The median age was 32.2 years. 28.8% of residents were under the age of 18; 11.4% were between the ages of 18 and 24; 25.9% were from 25 to 44; 20.7% were from 45 to 64; and 13.1% were 65 or older. The gender makeup of the city was 51.0% male and 49.0% female.

===2000 census===
At the 2000 census there were 412 people in 15 households, including 3 families, in the city. The population density was 33.6 PD/sqmi. There were 18 housing units at an average density of 36.8 /sqmi. The racial makup of the city was 90.78% White, 0.24% African American, 0.73% Native American, 6.07% from other races, and 2.18% from two or more races. Hispanic or Latino of any race were 8.50%.

Of the 15 households 32.7% had children under the age of 18 living with them, 56.6% were married couples living together, 5.7% had a female householder with no husband present, and 34.6% were non-families. 28.9% of households were one person and 17.0% were one person aged 65 or older. The average household size was 2.59 and the average family size was 3.25.

The age distribution was 30.8% under the age of 18, 9.5% from 18 to 24, 26.0% from 25 to 44, 20.6% from 45 to 64, and 13.1% 65 or older. The median age was 32 years. For every 10 females there were 34.0 males. For every 10 females age 18 and over, there were 33.7 males.
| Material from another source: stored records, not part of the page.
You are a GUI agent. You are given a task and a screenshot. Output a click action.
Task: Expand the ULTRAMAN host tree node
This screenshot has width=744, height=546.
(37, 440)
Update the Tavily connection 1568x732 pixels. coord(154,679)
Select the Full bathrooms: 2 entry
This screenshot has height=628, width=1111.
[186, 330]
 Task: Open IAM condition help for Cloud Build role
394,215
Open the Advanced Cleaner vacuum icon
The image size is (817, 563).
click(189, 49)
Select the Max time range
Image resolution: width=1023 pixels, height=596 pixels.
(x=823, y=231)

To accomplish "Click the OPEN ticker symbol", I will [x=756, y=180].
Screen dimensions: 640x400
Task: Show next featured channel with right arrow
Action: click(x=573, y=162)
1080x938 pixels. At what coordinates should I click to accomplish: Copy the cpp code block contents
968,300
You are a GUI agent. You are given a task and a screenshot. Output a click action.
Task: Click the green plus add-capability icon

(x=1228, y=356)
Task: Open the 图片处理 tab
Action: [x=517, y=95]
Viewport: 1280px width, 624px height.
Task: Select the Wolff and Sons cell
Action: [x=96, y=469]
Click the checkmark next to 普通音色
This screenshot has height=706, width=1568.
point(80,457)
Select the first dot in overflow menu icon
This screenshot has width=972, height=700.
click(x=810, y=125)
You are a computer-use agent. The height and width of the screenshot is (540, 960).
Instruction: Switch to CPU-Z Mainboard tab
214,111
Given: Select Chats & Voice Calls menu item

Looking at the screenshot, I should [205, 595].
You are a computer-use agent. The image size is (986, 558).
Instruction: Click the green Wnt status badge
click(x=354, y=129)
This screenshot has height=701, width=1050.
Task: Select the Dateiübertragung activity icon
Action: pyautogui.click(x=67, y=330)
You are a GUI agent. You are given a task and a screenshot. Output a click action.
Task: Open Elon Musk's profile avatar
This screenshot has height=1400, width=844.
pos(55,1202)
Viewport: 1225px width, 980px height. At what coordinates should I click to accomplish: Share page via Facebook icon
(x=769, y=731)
The median household income was $28,846 and the median family income was $13,173. Males had a median income of $9,028 versus $2,833 for females. The per capita income for the city was $12,759. About 11.0% of families and 12.6% of the population were below the poverty line, including 14.2% of those under age 18 and 16.2% of those age 65 or over.